BabyJohn recalls working with famous director Ann Hui on a bank advertisement. “I admire her so much and I even asked if we could develop a long-term relationship … for work of course! I also want to say something like that to Andy Lau,” he chuckles.
When asked to describe himself, BabyJohn picks three otherwise unrelated adjectives – slow, curious and competitive. “I enjoy slow living, I don’t want to rush to finish something. I enjoy the process. I am learning chado, the Japanese tea ceremony. I like the spirit and essence of being involved and living the experience. I’m thinking about taking a year off making movies and focus on learning chado.”
It’s little wonder, then, that BabyJohn’s favourite place is the cultural Japanese city of Kyoto. “Kyoto is a wonderful place and a great for me to shop for traditional teaware. I like Japan, but it’s more about the peaceful, natural charm and quietness rather than modern hustle and bustle. I am not a big fan of Tokyo.
“Yet, I am a pretty curious guy. I guess that’s why I’m always looking to see and learn new and different things.
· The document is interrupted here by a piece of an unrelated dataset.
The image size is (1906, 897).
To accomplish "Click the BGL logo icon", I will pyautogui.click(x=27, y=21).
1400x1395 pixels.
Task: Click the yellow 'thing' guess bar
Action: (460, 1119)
And … I am competitive, I mean, I don’t like to lose, I like victory. Maybe that’s why I work hard,” BabyJohn says.
Working hard is indeed a virtue. “True, I like the old-fashioned virtues. My grandma, my mom’s mother, taught me a lot. She and grandpa are the most influential people in my life. When I was small, both my parents went out to work to support the family and my grandparents took care of me. Grandma believes in the old values, like being kind and friendly to your neighbours; working more or putting in more effort is the way to gain more experience, which benefits my future. Grandma is the one who shows me the advantage of slow living.”